The musicians from Aston Magna specialize in the performance of 17th and 18th-century music and dance, playing on old instruments with extraordinary insight into performance practices of those days.
Last night in the Smithsonian's Hall of Musical Instruments, led by the enlivening musical knowledge and playing of Harpsichordist Albert Fuller, these musicians presented Sammartini, Mozart, Telemann and Haydn, and, at the end, offered a Clerambault cantata in which they were joined by soprano Carole Bogard.
Nothing in the entire program revealed more of the achievement of Aston Magna than the style and mood of the cantata, on the subject of Medea and Jason. It was instantly clear that this was not shattering tragedy, a la Cherubini. Rather, as Fuller suggested at the beginning of the evening, it was the kind of music that sought to introduce the Italian manner of opera into after-dinner Parisian salons.
It was one of the styles of music that split "tout Paris" into warring factions in the war of the buffoons that exploded in the years immediately after Clerambault's death. All this was hinted at as Bogard moved from direct narration through arias in varying emotions, never becoming too seriously involved in any of them.
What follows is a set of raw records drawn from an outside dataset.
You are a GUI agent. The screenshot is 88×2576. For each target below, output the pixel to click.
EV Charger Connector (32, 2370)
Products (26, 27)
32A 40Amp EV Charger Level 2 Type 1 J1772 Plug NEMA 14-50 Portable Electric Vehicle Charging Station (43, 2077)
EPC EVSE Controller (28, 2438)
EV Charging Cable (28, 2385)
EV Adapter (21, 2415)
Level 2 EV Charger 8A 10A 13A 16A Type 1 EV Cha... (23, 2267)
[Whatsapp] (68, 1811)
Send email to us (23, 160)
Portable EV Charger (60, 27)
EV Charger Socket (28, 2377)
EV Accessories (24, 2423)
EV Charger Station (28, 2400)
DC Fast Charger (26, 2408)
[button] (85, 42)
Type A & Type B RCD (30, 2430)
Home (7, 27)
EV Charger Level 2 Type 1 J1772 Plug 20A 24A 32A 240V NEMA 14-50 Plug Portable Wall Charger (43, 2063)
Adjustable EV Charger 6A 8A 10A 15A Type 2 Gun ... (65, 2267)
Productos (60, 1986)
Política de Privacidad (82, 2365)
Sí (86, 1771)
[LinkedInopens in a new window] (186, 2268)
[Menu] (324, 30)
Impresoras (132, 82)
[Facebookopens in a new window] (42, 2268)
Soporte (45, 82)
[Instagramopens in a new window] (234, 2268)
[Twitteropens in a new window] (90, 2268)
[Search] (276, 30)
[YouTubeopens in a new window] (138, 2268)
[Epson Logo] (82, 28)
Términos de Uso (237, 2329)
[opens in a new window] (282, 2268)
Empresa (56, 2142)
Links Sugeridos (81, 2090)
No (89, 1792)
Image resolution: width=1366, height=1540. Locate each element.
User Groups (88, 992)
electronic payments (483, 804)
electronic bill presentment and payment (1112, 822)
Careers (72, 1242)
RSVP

It was a kind of ideal performance.
So, too, in their ways, were the per formances of gambist John Hsu; Bernard Krainis, recorder; Fortunato Arico, the superb cellist; David Miller on viola; Linda Quan, violin; and Thomas Wolf on the violone. Frequently undergirding and brilliantly ornamenting at appropriate times was Fuller's playing of the Smithsonian's Dulcken harpsichord.